The man told Blige she could have a Mount Charleston residence after a lease expired on the property, but Blige still posted embarrassing photos of the man on Instagram, according to police, who said she claimed to have 8,000 photos she could distribute publicly.

Civil filings against Blige

In March, Terry filed suit against Blige in District Court over a leaseback interest in a property in the 4900 block of Cougar Ridge Trail. The property, according to the lawsuit and a Zillow listing, is at Mount Charleston and is worth approximately $1.8 million. A notice of default against Blige was subsequently filed in the case, according to court records.

Two months earlier, District Court records show that an individual initially identified only as John Doe also sued Blige. The suit was filed by the same attorneys who sued Blige on behalf of Terry.

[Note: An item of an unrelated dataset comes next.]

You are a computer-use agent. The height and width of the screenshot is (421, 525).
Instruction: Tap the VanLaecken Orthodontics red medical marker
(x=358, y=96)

It alleges that Blige and the anonymous CEO of an anonymous company that specializes in educating customers about financial instruments and trading markets were in an intermittent, yearslong relationship.

The unnamed CEO, according to the lawsuit, ended up paying Blige “hundreds of thousands, if not millions, in cash, cryptocurrency, cars and real estate” in exchange for not disclosing personal information Blige had about the executive. The suit lists cryptocurrency transfers to Blige that were worth at least $3.4 million at the beginning of 2021.

According to the suit, the unnamed CEO bought a lot of expensive vehicles and property “at the demands” of Blige. They included a 2016 Mercedes-Benz G Class worth $106,000, a 2017 Ferrari 488 worth $239,207, a 2017 Audi R8 valued at $143,143, a 2017 Land Rover worth $117,000, a Mount Charleston home worth $1.8 million, and a property near Valley View Boulevard and Warm Springs Road valued at $775,000.

At one point in the civil case, attorneys for the unnamed CEO attempted to have segments of the litigation sealed. Blige’s attorneys, in related filings, then claimed that the anonymous CEO was Terry and that he had presented a “manufactured extortion plot” to silence Blige.

Blige’s civil attorneys also wrote in one motion that the items purchased for her were gifts from the CEO and that the suit was brought for the purposes of harassing Blige. However, a notice of default against Blige was also listed in court records in the case.

In October of this year, attorneys for Metro filed a civil forfeiture action for $640,000 plus multiple crypto coins and vehicles. The only known claimant to the materials police were seeking to seize is listed in the filing as “Ava Blige.”

The Metro filing states that the assets were seized and subject to forfeiture after a “male individual” engaged in a personal relationship with Blige, who then demanded she be paid to keep the man’s personal information private.

“Male individual transferred the equivalent of at least 100 Bitcoins to Blige, or other cryptocurrencies,” according to the filing.

Blige has not responded to the Metro forfeiture filing.

A preliminary hearing in Blige’s criminal case is set for Dec. 8.